Materials and Methods. Among congenital malformations of the musculoskeletal system, arthrogryposis is one of the most severe diseases with many lesions, the development of pain syndrome against the background of multiple congenital contractures, pronounced deformation, muscle hypotonia, hyporeflexia, vegetative-visceral disorders, etc. This disease can be detected during prenatal diagnosis in the 2nd–3rd trimesters of pregnancy using ultrasound in combination with counting fetal movements. Sonographically, total fibrosis and absence of the quadriceps tendon were examined (total defect of about 15 cm). And then the tendon part of the quadriceps muscle was plasticized using a cadaveric allograft of the Achilles tendon and part of the patient’s own iliotibial tract.

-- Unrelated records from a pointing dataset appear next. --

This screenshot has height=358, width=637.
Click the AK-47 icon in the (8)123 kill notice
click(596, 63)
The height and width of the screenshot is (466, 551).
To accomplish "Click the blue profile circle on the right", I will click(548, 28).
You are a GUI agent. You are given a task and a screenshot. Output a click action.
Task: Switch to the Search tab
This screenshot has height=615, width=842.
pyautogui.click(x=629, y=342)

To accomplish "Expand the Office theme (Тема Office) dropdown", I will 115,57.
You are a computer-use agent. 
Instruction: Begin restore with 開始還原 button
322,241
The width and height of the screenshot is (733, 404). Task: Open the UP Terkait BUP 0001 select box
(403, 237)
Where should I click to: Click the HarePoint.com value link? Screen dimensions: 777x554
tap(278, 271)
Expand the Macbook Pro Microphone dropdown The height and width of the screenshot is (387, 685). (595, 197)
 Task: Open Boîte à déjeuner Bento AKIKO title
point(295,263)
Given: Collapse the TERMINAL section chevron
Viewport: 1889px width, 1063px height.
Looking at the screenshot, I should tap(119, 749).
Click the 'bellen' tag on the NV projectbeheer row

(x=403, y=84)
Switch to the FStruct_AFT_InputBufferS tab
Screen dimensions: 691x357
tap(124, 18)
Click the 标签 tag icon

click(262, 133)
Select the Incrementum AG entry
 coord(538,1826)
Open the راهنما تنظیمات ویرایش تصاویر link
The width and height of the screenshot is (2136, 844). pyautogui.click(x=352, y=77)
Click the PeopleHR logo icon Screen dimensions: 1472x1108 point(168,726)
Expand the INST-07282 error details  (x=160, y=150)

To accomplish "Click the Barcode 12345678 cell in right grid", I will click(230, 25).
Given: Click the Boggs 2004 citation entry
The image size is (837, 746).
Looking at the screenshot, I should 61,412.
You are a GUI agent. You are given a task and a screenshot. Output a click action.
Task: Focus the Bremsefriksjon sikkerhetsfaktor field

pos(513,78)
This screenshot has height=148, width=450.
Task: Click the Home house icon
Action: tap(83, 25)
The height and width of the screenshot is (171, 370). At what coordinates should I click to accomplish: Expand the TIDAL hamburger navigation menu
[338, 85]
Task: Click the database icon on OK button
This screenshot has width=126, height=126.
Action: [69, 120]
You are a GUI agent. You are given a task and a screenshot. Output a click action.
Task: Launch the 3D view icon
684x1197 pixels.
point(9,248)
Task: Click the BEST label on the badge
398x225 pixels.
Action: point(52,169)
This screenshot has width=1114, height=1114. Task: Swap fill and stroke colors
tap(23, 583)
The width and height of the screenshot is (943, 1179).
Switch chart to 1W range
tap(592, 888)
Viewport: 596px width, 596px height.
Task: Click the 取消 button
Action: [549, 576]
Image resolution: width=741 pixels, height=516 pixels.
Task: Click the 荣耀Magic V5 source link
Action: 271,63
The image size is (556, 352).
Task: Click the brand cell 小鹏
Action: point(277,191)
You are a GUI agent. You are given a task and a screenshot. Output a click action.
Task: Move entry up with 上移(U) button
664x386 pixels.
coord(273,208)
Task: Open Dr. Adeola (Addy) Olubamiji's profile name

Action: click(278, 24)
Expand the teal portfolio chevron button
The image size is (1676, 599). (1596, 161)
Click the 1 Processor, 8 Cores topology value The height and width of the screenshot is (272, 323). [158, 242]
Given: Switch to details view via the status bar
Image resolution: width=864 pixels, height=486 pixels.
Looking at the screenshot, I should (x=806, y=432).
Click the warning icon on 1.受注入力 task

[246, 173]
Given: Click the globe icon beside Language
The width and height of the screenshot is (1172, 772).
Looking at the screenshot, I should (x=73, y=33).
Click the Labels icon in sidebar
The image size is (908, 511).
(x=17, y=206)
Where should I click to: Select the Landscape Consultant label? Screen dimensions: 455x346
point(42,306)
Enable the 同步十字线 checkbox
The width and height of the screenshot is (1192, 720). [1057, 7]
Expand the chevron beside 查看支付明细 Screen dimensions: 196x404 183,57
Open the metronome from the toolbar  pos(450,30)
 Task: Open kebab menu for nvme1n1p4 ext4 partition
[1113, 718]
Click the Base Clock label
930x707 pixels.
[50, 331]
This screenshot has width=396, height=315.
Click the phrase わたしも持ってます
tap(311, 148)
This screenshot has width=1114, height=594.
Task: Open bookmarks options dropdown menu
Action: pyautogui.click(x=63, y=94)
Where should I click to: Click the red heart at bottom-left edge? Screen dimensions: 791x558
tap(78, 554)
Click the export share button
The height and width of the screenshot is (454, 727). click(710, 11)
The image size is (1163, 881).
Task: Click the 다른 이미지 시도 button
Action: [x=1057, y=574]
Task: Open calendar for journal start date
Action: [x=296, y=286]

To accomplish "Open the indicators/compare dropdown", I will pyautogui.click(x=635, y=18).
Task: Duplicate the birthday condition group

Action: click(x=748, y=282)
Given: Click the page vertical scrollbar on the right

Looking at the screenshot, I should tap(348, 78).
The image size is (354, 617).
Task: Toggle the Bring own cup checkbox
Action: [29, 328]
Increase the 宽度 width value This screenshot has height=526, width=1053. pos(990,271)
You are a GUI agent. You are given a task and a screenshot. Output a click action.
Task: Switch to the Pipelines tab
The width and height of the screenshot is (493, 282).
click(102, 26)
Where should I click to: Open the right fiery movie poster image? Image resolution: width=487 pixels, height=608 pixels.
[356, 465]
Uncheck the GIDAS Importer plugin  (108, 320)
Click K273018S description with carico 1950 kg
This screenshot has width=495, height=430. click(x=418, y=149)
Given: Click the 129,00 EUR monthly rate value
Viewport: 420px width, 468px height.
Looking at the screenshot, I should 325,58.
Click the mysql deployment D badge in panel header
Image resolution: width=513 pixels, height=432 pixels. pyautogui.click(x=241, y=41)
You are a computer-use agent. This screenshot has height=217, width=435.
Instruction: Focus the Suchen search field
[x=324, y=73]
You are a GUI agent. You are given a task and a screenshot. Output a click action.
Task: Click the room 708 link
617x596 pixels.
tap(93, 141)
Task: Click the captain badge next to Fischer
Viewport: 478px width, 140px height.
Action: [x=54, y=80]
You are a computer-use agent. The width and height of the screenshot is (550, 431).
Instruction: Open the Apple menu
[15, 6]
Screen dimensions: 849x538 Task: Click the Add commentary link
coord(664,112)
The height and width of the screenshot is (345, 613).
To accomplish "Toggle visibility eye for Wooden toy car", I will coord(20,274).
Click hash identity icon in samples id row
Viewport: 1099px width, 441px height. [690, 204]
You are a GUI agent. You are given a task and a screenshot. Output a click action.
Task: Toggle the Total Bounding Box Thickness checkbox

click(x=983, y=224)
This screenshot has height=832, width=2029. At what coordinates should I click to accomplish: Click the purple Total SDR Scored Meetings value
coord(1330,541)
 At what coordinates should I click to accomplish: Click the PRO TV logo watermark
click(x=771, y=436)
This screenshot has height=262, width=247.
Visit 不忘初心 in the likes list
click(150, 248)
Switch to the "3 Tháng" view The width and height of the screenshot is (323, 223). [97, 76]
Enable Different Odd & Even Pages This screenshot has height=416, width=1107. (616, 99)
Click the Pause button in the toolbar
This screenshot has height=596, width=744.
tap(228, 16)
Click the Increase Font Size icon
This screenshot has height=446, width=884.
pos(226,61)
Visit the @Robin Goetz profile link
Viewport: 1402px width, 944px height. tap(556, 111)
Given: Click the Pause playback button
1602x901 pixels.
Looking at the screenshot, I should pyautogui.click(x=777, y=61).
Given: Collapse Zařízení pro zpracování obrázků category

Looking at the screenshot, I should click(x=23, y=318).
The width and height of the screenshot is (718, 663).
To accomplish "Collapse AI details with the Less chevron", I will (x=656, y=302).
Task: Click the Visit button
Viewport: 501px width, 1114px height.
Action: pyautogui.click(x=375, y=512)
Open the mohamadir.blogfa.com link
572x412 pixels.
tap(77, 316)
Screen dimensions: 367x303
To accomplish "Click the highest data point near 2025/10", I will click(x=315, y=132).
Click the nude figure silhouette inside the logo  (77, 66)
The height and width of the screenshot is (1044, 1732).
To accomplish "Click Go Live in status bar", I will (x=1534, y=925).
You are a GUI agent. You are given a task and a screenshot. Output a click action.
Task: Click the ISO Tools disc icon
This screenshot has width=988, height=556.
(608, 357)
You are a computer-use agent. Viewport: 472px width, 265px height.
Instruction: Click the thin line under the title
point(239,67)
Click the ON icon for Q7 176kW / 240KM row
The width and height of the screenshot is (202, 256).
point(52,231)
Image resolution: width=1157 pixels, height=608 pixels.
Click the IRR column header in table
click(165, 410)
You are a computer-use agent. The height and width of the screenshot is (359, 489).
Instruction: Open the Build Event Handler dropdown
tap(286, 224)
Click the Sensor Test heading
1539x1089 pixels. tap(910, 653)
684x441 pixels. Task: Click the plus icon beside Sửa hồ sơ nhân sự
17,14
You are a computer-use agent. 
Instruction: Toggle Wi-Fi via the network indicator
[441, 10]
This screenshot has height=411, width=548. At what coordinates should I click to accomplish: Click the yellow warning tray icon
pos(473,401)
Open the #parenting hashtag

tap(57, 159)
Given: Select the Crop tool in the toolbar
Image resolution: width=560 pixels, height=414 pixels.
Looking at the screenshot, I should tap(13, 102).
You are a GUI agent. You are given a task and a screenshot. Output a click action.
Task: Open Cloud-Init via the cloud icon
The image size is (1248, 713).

Results. A clinical case of a 21-year-old patient with arthrogryposis is presented, who was repeatedly operated on in leading clinics for lower limb deformity and contractures. However, about a year ago, the patient noted a gradual loss of active extensor function in the knee joint. Total fibrosis and absence of the quadriceps tendon were detected. Myotenogenic plasty of the quadriceps was performed. The postoperative period was without complications, the patient was discharged for outpatient treatment on the 3rd day after surgery in a satisfactory condition and with relieved pain syndrome in the acute period. The wound healed with primary tension, the sutures were removed on the 14th day after surgery. Immobilization with a splint was 4 weeks. Active extensor movements in the lower leg and hip flexion were restored, she walks without assistance.
Conclusions. The technique of autoalloplasty of tendon defects in arthrogryposis is effective provided that the patient follows the recommendations in the postoperative period, as well as long-term rehabilitation treatment.